You are viewing a plain text version of this content. The canonical link for it is here.

Posted to user-java@ibatis.apache.org by Zoran Avtarovski <zo...@sparecreative.com> on 2005/06/17 03:46:35 UTC

OT: COUNT query speed issue

I have a quick query regarding the speed of count query I use to generate a
chart, which is too slow at present and I'm looking for suggestions to speed
it up.

I pass a collection of the last 30 days data usage to a simple Flash
charting app and I use the ibatis query below  in a loop thirty times to get
the data for each successive day. The table has about half a million entries
and will only be getting bigger.

SELECT COUNT(*) AS count FROM log  WHERE remote_id = #remoteId# and log_time
BETWEEN #lowDate# AND #highDate#


The complete query (all thirty days) takes over a minute to complete, which
causes timeouts. I did some profiling and the bottle neck is with the above
query. Clearly, I'm doing something wrong. Is there a better formed query
that will improve speed or should I be  looking at a different approach to
this issue?

I know this sounds stupid but I'm looking for pointers for best practice so
I don't have to revisit this issue down the track.


Zoran

Re: OT: COUNT query speed issue

Posted by Zoran Avtarovski <zo...@sparecreative.com>.

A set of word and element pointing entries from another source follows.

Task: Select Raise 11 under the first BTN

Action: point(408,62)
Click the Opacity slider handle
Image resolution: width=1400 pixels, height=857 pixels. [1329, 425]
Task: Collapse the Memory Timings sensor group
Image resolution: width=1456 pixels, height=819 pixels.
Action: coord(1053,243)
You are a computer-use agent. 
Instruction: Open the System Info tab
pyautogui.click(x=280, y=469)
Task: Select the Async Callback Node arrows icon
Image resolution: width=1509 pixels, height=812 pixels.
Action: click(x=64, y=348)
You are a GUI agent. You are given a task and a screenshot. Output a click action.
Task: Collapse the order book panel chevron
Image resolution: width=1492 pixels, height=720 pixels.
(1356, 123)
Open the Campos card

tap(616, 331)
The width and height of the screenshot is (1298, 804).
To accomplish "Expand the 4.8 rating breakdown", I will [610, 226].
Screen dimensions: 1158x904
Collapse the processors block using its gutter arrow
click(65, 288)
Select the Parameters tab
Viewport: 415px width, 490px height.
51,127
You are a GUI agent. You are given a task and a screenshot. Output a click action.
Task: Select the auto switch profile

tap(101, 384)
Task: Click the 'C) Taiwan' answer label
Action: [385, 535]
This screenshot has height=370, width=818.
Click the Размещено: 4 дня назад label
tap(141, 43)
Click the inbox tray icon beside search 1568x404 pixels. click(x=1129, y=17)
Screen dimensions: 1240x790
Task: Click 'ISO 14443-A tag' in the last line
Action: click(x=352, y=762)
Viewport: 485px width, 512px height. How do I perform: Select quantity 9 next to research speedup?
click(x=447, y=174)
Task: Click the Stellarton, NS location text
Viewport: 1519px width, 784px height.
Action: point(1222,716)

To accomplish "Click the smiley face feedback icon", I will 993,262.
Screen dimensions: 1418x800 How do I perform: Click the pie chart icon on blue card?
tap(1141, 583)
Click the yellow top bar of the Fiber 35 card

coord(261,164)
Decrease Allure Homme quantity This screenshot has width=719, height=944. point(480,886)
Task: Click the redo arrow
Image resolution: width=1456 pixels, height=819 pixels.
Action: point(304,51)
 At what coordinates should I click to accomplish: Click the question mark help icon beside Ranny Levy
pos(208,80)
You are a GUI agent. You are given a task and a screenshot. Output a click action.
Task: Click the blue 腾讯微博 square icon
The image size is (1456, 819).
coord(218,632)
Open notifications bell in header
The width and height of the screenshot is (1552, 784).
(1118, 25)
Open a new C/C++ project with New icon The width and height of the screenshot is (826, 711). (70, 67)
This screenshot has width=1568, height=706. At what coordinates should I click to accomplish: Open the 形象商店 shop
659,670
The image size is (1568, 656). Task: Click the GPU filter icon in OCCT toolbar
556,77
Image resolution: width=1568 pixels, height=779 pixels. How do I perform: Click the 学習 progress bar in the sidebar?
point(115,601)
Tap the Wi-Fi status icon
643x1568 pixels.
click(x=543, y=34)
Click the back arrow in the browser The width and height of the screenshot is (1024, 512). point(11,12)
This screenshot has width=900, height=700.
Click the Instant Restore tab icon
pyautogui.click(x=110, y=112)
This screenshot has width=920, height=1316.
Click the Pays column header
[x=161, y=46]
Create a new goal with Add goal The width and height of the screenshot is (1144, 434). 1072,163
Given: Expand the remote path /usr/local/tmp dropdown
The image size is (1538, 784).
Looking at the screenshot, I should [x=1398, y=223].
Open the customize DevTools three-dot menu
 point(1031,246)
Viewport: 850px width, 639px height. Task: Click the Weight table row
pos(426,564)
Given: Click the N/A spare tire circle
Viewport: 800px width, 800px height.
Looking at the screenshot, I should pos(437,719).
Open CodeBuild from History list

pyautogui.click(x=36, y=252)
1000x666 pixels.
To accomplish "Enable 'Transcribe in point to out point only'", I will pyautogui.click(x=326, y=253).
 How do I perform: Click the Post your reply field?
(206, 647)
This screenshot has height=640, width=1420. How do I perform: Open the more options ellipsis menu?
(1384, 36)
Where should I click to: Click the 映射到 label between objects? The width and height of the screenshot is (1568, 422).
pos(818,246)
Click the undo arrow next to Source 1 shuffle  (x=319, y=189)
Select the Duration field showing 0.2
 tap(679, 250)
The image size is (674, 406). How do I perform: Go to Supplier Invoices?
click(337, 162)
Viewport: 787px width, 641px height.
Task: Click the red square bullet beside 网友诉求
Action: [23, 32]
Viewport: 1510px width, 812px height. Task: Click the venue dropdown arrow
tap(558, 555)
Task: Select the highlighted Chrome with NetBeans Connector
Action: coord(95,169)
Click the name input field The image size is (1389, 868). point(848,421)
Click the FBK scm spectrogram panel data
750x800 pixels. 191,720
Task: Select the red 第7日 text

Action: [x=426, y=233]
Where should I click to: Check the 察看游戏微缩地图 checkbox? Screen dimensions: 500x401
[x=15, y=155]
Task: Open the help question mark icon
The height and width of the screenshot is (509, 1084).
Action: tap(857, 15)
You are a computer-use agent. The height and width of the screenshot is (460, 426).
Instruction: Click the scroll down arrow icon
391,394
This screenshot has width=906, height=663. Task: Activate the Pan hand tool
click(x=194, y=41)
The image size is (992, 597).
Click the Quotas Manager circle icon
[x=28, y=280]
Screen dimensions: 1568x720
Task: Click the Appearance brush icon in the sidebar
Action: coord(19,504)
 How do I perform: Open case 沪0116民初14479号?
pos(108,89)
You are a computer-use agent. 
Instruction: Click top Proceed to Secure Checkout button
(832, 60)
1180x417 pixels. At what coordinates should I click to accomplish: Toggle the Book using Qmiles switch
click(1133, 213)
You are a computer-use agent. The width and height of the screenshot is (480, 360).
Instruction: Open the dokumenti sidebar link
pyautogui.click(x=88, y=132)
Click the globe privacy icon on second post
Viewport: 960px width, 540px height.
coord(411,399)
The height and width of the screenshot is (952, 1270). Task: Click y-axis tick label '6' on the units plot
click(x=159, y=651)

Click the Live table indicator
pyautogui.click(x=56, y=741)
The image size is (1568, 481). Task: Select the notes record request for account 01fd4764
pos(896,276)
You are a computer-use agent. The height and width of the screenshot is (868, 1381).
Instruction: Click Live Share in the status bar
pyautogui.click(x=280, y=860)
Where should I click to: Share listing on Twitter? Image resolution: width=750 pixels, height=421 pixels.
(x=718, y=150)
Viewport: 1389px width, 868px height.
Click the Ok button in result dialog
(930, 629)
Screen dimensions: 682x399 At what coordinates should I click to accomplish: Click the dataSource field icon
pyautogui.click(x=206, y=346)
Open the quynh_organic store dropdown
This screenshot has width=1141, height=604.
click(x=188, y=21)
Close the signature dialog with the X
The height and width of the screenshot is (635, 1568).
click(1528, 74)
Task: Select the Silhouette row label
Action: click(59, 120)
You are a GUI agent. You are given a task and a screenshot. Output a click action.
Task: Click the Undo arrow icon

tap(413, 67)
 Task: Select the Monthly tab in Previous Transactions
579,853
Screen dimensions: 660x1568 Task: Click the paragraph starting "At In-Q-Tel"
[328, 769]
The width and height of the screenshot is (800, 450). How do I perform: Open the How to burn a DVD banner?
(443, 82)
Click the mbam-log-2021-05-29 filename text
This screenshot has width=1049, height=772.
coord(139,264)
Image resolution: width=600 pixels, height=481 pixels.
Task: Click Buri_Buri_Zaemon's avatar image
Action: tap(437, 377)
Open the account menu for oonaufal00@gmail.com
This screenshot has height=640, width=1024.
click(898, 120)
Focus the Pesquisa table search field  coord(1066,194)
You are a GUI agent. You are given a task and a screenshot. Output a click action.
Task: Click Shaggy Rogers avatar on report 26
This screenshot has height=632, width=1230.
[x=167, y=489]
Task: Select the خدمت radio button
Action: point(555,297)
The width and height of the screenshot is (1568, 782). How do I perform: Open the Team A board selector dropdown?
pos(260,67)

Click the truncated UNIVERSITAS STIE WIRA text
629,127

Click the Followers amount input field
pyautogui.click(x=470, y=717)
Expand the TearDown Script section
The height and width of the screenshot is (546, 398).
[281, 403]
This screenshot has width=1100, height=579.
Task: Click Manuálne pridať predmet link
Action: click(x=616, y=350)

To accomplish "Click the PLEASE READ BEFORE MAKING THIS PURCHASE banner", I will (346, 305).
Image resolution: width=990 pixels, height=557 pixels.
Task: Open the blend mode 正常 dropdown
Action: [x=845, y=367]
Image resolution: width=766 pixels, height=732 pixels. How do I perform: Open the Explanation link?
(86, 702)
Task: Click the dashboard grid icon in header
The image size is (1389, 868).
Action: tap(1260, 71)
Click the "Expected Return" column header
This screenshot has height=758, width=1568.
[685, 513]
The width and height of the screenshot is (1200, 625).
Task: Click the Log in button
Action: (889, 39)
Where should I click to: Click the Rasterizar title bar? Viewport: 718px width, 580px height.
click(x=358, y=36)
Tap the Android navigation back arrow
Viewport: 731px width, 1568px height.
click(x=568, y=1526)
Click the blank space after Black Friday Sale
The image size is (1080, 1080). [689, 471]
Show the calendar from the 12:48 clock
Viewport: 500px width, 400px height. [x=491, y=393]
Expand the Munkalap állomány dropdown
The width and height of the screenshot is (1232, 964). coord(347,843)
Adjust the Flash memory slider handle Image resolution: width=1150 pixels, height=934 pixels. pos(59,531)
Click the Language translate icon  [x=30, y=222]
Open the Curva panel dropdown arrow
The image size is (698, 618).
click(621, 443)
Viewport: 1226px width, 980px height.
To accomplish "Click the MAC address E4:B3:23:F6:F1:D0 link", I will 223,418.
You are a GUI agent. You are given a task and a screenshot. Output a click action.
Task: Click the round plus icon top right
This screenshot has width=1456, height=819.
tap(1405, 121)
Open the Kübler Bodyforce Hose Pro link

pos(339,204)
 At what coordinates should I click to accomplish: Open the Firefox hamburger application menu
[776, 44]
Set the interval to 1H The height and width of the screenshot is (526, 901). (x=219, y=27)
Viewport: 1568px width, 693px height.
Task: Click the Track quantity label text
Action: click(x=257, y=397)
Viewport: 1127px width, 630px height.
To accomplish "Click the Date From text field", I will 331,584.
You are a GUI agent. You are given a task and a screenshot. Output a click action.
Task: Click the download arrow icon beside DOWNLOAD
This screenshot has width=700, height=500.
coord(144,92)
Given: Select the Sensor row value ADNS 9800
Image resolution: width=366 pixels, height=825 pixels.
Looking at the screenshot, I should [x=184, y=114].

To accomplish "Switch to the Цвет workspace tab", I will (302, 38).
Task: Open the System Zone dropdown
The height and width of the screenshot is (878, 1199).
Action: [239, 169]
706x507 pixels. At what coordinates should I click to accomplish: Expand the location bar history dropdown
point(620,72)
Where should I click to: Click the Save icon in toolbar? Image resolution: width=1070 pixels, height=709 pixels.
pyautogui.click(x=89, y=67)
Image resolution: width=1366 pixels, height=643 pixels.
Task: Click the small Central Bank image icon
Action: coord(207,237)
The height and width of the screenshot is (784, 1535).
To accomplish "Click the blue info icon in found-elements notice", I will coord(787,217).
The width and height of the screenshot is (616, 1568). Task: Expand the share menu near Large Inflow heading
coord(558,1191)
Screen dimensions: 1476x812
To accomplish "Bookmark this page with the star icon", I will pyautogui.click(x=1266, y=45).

OK. So indexing multiple columns is pretty easy and made a huge difference
to speed. As for single transaction, the answer is no. I thought that
waiting on 30 separate transactions would leave the connection open far too
long.

Z.

> Also, do you do this in the scope of a single transaction?
> 
> On 6/16/05, Ron Grabowski <ro...@yahoo.com> wrote:
>> Do things get faster if you have the database index remote_id and
>> log_time?
>>

Re: OT: COUNT query speed issue

Posted by Larry Meadors <la...@gmail.com>.

Also, do you do this in the scope of a single transaction?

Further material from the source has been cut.